There are 5,650,000 foreigners residing in Italy as of Jan. 1, accounting for 8.4 percent of the population. In 2017, the figure was 8.3 percent. The increase of 18,000 people represents a rate of 3.6 for every 1,000. Since 2016, there have been only modest levels of change in the number of foreign people, especially compared to the aughts.
The slowdown in the growth of the foreign population is due, the National Institute of Statistics explains, to the acquisition of Italian citizenship by 35,000 in 2006 and 202,000 in 2016. It’s a sign of a progressing, but still incomplete, integration that would coincide with a “mature phase of immigration,” Istat says. The data must also be weighed in light of the (unintentional) material offered to racist propaganda on the one hand and security on the other.
In the last five years new arrivals have increased by 337,000, largely due to the exacerbation of crises in Africa and the Middle East. In the meantime emigration has decreased. About 153,000 foreigners have emigrated — 4,000 fewer than in 2016. The shift, Istat hypothesizes, has increased in the last year, especially after the announcement of Brexit. Great Britain, together with Germany, is the country of emigration for young Italians. The nationalist anti-immigrant jolt which also led to Britain’s EU farewell produced a backlash: immigration decreased by 80,000 (down 12 percent). This has curbed the flight of Italians and may have increased the arrival of migrants.
Beyond the populist and racist examples, the dynamics linked to the mobility of humans are always complex and caused by precise geopolitical and economic events, as well as psychological and social factors.
This situation is grafted onto a society wounded by crisis and precariousness, screwed up in negative demographic dynamics that concern Italian citizenship.
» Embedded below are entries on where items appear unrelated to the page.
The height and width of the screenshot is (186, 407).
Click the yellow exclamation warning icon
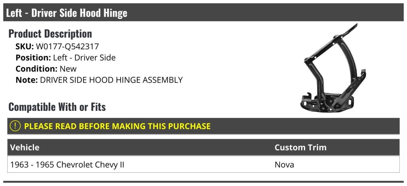click(15, 126)
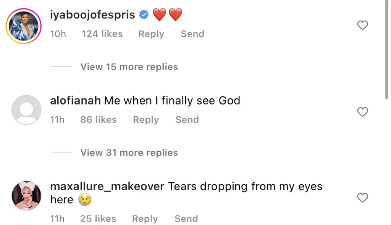This screenshot has height=225, width=391.
Task: Open the alofianah username link
Action: click(x=75, y=101)
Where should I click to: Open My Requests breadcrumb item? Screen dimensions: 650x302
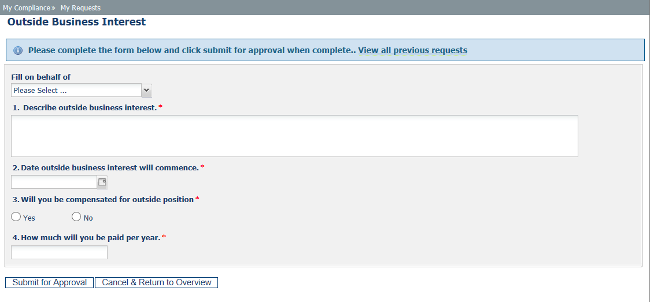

The population continues its descent: today it is equal to 55,430,000 residents. Down 113,000 from the previous year. The country appears today channelled into a spiral of natural decline that, in the light of low birth levels, not only appears difficult to reverse but opens the way to the concrete prospect of a further gap in births to deaths in the years to come. The birth rate decreased for the ninth consecutive year. In 2008 it was 577,000. This decrease is consistent across much of Italy, especially prescient in Lazio (-7 percent) and Marche (-5.3 percent).
The result is we are an increasingly aging country (45 years on average). Almost 23 percent of the population is 65 or older, 64.1 percent is 15 to 64 and only 13.4 percent is under 15. Compared to 10 years ago, the distances between the most representative age classes grew. Consequentially, intergenerational rates are also gradually changing. The index of dependence of the elderly, for example, is now at 56.1 percent, a 4 percent increase from 2008.
Istat also addresses a question of life and freedom for women: motherhood. The progressive shift forward of their “reproductive calendar” (a questionable biopolitical category applied to statistics and a productivistic idea of life) is apparently the cause of the decrease of 900,000 women residents in the 15-50 age class compared to 2008, and 200,000 less in the last year alone. Meanwhile, the average age of these women grew from 33.8 years in 2008 to 35.2 years in 2018. Historically, it is a recognized dynamic. Much like in other Western countries, women postpone the choice of having children in the second part of their potential reproductive life. The average age of childbirth has continuously increased in Italy since 1980 from 27.5 to 31.8 in 2017.
With March 4 in sight, the Istat report became the object of electoral speculation. Lega Nord said it showed Italy was setting “new immigrant records.” Minister of Health Beatrice Lorenzin — infamous for “Fertility Day” — called for “urgent policies on birth.” The Democratic Party made sure to keep to the center of centrist politics. And throughout the day there was a debate about “white decline.”